A laptop, eight hours, and a 96,715-word vocabulary from random init
A 1.6-million-parameter byte-level transformer, initialised to random
weights with no pretraining of any kind, learned to emit
English-shaped text containing real dictionary words on a single
MacBook in 8 hours of wall-clock training. By the end of the run, one
in five emitted chunks was a real strict-dictionary English word —
content like caste, bones, phonies, logged, dine, ring,
who, try, phoca (a genus of seals) — up from a baseline rate of
4% before training. Total cost: zero dollars and one open laptop.
The point isn’t the model — at this scale and training duration it’s not useful for anything. The point is that the mechanism works: no curated corpus, no labelled data, no API calls, no cloud, no distillation from a frontier model. Just a small transformer playing a turn-taking word-emission game against a dictionary-sampling “teacher,” with a WordNet-grounded verifier deciding what counts as real, and an adaptive curriculum that lifted the difficulty as mastery emerged.
It’s a probe of a load-bearing assumption underneath a much bigger architectural picture for tabula-rasa LLM bootstrapping. The probe held.
What it actually did
The pupil starts at random weights. There’s nothing in it. Its first emissions look like uniform random bytes — about 20% of them are letters by chance, the rest are arbitrary.
A teacher (a fast dictionary sampler driven by an adaptive curriculum) emits a word each turn. The pupil trains to predict the teacher’s next emission given the previous word — standard next-byte cross-entropy. Then the pupil samples its own word; a verifier (WordNet synset + length ≥ 3) decides whether it’s real; and a REINFORCE-style gradient nudges the pupil toward emissions that scored. Both losses run on every iteration. The curriculum has six levels — 1-letter words → 2-letter → 3-letter → 4–5 letter → 6–8 letter → full strict dictionary — and advances automatically when the focus level’s recent success rate clears its (per-level) threshold.

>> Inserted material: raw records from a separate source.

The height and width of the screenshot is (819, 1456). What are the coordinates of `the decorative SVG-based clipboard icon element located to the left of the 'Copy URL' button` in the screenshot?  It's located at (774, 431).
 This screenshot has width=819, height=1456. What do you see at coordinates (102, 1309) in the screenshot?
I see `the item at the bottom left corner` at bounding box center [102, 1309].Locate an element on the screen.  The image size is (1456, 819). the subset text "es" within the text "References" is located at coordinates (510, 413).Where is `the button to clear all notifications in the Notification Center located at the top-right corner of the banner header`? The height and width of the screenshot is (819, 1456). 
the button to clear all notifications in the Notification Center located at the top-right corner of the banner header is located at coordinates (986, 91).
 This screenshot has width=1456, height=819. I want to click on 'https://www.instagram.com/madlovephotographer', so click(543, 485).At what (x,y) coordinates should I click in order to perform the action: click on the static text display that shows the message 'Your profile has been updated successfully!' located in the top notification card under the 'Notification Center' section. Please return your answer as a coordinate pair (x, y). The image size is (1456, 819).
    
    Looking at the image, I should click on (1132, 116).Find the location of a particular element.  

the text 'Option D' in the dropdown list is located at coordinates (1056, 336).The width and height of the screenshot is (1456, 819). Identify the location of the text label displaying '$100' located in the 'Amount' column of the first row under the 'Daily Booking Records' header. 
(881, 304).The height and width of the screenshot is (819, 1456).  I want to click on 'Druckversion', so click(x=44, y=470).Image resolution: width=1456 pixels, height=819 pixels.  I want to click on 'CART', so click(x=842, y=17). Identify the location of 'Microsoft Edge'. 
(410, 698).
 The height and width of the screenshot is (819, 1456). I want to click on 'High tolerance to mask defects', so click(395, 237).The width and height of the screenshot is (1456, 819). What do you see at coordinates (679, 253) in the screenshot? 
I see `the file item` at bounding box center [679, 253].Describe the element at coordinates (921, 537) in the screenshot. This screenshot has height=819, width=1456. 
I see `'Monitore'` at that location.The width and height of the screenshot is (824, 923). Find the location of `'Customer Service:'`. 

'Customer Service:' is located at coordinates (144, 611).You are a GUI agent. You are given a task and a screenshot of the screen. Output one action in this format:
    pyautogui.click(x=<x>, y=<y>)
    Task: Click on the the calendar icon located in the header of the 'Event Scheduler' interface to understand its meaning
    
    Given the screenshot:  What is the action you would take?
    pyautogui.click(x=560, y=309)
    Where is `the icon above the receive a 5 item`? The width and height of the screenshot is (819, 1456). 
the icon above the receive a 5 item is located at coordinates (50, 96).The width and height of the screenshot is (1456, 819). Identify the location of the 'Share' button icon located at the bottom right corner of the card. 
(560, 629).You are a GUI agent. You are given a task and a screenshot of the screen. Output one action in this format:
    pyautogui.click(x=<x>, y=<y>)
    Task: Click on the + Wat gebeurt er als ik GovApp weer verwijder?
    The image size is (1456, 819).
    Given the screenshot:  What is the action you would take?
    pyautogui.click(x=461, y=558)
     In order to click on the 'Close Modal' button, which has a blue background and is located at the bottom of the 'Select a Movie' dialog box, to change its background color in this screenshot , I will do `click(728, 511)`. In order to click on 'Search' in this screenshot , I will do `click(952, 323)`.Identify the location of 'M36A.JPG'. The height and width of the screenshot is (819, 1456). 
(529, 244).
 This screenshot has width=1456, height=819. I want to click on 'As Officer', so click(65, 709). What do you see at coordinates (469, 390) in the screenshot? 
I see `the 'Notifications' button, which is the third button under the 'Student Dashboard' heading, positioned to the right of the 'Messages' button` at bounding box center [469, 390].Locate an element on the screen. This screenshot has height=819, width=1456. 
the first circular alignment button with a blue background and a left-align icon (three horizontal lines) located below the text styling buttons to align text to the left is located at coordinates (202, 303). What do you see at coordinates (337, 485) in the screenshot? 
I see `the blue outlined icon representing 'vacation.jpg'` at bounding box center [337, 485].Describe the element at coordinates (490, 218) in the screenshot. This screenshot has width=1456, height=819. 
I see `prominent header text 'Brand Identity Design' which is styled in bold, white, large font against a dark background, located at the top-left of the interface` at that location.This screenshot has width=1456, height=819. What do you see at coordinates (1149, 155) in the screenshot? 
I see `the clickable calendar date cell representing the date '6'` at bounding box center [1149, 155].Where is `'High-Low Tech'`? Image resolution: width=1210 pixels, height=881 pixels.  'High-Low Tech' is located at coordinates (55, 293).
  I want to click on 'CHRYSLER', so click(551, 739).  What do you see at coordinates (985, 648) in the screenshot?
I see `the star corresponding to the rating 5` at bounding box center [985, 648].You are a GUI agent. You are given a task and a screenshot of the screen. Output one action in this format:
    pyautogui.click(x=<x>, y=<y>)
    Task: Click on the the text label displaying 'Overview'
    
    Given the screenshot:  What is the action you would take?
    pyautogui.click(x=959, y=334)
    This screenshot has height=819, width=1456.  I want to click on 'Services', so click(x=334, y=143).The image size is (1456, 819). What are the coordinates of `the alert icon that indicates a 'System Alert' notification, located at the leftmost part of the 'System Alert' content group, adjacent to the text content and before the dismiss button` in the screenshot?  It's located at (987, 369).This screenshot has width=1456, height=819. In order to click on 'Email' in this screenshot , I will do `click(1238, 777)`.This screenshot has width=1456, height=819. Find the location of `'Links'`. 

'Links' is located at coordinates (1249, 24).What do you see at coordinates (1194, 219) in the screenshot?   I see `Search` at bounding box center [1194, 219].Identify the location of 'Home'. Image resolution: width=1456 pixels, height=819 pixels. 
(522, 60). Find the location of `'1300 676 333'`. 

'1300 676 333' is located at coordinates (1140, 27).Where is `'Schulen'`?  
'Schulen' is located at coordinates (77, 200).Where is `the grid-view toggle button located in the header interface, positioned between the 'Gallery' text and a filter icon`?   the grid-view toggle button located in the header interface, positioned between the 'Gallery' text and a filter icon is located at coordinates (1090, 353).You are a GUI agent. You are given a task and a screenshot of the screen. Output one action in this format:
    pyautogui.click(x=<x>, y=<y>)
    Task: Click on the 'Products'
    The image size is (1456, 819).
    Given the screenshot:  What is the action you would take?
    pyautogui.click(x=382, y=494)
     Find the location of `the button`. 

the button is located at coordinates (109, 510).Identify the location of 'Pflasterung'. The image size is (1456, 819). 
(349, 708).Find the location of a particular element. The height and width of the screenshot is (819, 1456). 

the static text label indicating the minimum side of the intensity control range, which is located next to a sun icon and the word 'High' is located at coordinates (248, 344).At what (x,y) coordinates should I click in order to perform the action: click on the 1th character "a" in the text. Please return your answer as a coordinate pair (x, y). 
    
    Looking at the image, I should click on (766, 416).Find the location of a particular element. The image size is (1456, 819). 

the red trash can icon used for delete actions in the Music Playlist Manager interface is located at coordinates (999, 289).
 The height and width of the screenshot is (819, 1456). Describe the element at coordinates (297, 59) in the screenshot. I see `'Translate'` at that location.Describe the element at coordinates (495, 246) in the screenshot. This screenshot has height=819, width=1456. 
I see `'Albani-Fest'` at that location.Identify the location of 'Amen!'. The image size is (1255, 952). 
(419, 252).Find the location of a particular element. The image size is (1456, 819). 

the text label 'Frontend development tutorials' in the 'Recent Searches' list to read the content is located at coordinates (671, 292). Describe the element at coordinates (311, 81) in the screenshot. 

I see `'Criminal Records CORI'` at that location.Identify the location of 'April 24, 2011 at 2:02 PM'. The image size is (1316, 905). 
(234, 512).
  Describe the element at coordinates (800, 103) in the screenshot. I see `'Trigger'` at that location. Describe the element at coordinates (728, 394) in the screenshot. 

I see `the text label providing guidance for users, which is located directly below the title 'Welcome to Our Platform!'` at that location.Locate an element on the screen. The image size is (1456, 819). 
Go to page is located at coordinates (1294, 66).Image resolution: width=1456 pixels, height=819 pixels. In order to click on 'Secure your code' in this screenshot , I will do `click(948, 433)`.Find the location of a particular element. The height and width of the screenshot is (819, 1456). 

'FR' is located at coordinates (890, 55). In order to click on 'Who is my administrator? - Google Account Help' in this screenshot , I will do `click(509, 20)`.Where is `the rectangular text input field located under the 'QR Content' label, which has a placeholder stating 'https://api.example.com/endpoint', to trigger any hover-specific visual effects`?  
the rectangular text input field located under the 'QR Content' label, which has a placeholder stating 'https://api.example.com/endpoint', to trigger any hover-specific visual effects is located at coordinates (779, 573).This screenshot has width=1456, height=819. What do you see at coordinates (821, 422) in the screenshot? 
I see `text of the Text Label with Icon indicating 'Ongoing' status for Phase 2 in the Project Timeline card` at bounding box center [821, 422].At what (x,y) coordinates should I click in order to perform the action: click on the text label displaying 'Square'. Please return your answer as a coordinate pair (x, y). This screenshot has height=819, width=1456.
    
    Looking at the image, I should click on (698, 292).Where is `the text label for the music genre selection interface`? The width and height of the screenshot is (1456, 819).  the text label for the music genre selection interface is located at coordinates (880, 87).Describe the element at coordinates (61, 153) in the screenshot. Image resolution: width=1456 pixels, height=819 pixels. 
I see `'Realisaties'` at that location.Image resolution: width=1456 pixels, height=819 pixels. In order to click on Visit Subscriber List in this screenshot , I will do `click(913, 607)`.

Eight hours later, the pupil has worked its way through every level. The final hour’s emissions look like this:
shepaws sinds ppos arn f chiatalel ctics meine p ps mes rices
rinalinon ricasa try phoca gona lonary phetin on ches ehes lininin
That’s babble — but it’s English-shaped babble with real words
embedded. The non-words have English prosody (shepaws, chiatalel,
rinalinon, phetin); the real words land naturally in the stream
(arn, mes, rices, try, phoca, gona, on).
Numbers
- Compute: M2 Max MacBook Pro, 96 GB unified memory. No GPU beyond the M-series. MLX framework.
- Model: byte-level decoder-only transformer. 4 layers, 256 hidden dim, 4 heads, 128-byte context window. ~1.6 M parameters. Random init.
- Training time: 28 800 s wall-clock (8 h 0 m 19 s including trace sampling overhead).
- Final
%dict(strict WordNet verifier, length ≥ 3): 0.21. Untrained baseline: ~0.04. - Final
%letters: 0.78 (of emitted bytes are alphabetic). - Final
%shape(letter-runs of plausible word length 3–12): 0.60. - Loss EMA: 2.43 → 1.97 over the 8 hours.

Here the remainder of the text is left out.